The response must contain every line from the records below that has "computer".

• SOURCE RECORDS:

============

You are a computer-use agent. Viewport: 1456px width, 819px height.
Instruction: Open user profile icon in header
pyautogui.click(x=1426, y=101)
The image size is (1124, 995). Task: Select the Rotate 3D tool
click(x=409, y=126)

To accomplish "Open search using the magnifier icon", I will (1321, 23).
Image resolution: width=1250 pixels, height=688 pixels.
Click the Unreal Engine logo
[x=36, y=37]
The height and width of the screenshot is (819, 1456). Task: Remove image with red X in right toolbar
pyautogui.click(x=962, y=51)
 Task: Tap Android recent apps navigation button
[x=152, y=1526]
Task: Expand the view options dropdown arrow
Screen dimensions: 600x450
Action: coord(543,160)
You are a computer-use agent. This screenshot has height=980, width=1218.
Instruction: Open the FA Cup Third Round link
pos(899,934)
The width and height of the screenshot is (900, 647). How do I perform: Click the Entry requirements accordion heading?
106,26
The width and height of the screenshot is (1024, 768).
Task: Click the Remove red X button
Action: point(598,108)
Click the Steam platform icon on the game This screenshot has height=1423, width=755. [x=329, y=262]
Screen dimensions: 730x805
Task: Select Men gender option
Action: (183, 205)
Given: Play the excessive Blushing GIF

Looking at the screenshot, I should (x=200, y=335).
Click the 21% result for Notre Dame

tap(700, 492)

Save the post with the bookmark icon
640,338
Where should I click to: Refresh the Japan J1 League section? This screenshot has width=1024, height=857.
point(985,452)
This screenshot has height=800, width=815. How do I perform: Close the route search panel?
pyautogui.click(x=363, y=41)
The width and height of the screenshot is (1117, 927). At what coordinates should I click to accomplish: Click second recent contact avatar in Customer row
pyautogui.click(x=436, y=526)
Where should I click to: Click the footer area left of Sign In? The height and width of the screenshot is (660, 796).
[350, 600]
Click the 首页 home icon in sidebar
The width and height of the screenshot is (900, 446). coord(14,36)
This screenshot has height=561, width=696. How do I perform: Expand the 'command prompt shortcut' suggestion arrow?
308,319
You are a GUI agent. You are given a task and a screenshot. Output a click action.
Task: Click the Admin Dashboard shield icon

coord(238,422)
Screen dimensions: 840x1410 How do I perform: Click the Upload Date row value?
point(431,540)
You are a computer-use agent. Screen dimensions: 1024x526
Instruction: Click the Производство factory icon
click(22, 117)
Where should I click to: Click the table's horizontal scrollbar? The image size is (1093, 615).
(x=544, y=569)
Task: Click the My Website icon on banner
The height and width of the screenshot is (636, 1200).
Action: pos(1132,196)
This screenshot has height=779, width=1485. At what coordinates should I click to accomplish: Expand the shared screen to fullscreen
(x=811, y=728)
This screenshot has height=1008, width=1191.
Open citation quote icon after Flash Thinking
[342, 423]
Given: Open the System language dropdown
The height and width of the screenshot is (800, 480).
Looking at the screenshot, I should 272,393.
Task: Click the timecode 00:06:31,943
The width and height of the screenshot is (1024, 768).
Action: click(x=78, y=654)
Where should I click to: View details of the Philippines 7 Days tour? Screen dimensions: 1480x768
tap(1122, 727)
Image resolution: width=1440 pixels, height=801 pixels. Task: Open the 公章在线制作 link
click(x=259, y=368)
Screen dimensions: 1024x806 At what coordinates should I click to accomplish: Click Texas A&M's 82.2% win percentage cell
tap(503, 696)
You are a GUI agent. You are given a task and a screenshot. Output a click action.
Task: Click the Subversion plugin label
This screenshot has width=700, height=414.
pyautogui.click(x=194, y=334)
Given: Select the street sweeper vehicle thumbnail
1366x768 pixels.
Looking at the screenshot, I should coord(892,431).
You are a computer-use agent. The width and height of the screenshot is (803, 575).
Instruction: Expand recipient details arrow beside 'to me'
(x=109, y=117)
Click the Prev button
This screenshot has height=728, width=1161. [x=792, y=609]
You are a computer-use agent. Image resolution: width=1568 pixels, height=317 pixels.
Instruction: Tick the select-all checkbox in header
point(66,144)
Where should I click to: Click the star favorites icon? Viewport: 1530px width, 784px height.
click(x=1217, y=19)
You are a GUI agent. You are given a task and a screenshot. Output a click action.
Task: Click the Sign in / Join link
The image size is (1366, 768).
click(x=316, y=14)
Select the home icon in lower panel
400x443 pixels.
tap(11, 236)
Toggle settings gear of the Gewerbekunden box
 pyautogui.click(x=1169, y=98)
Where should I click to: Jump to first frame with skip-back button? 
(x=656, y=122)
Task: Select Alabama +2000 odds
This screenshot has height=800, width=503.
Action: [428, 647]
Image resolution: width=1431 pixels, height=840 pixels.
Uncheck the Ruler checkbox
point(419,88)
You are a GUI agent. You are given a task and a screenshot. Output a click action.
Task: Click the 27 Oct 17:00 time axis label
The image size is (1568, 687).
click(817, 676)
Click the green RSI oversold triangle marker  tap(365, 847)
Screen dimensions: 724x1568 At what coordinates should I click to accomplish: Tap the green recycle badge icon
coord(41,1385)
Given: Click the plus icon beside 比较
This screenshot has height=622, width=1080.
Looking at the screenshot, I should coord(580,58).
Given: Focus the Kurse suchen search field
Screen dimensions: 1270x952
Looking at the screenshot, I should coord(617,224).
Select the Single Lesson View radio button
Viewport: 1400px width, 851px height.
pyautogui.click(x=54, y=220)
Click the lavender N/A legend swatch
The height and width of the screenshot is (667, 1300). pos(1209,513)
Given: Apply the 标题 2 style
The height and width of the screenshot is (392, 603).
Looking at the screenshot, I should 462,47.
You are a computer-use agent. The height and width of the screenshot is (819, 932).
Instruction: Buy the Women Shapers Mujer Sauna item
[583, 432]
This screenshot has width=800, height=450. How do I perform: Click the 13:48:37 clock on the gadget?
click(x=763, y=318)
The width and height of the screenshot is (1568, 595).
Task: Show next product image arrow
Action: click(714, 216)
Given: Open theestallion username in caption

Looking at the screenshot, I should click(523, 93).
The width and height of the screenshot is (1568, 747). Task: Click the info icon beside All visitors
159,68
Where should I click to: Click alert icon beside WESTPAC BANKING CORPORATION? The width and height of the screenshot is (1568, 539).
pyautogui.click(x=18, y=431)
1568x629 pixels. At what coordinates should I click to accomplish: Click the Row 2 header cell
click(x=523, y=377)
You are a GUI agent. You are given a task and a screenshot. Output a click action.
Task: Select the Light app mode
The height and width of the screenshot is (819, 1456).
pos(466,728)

============

• ANSWER TO THIS PROBLEM:
You are a computer-use agent. Viewport: 1456px width, 819px height.
You are a computer-use agent. This screenshot has height=980, width=1218.
You are a computer-use agent. Screen dimensions: 1024x526
You are a computer-use agent. The width and height of the screenshot is (803, 575).
You are a computer-use agent. Image resolution: width=1568 pixels, height=317 pixels.
You are a computer-use agent. The height and width of the screenshot is (819, 932).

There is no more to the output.